Texte choisi –

-- -- --

Enfant jouant à la marelle.
Connaissances financières

L'équilibre entre consommation et épargne

Épargner assidûment n'est pas toujours le meilleur moyen pour les enfants d'apprendre à gérer l'argent. L'éducation à la consommation a pour objectif de développer un rapport sain à l'argent. Axel Dammler est chercheur dans le domaine de l'enfance et de l'adolescence et travaille depuis plus de 20 ans avec des jeunes. Dans une interview, il explique de quelle manière les enfants peuvent apprendre à consommer.

Axel Dammler, chercheur dans le domaine de l'enfance et de l'adolescence

Axel Dammler

Chercheur dans le domaine de l'enfance et de l'adolescence

Monsieur Dammler, vous êtes chercheur dans le domaine de l'enfance et de l'adolescence et spécialisé dans le thème des enfants et de la consommation. À votre avis, les enfants sont-ils capables de gérer de manière autonome leur consommation ou ont-ils besoin d'être guidés de façon ciblée?

-- -- --

Extrait de données –

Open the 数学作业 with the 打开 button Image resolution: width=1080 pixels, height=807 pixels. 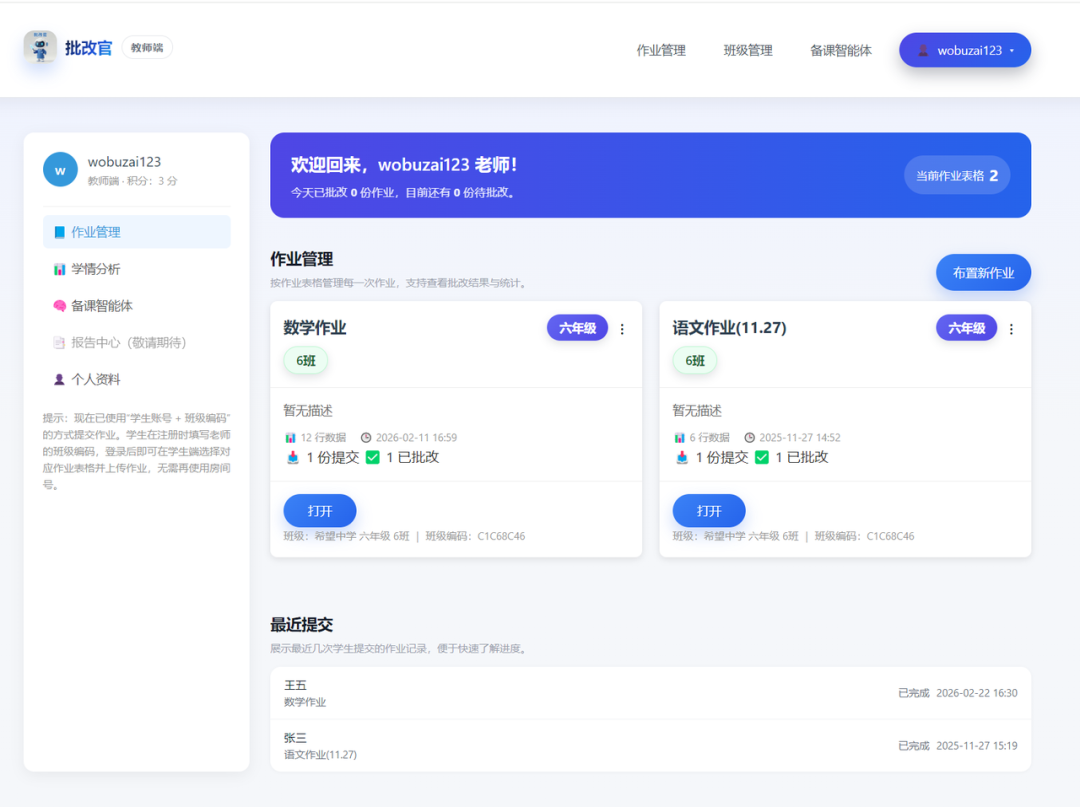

-- -- --

Consigne –
Reprenez mot pour mot, dans le texte sur l'équilibre entre consommation et épargne, le passage qui va de « L'équilibre entre consommation » jusqu'à « apprendre à consommer. ».

Réponse proposée –
L'équilibre entre consommation et épargne

Épargner assidûment n'est pas toujours le meilleur moyen pour les enfants d'apprendre à gérer l'argent. L'éducation à la consommation a pour objectif de développer un rapport sain à l'argent. Axel Dammler est chercheur dans le domaine de l'enfance et de l'adolescence et travaille depuis plus de 20 ans avec des jeunes. Dans une interview, il explique de quelle manière les enfants peuvent apprendre à consommer.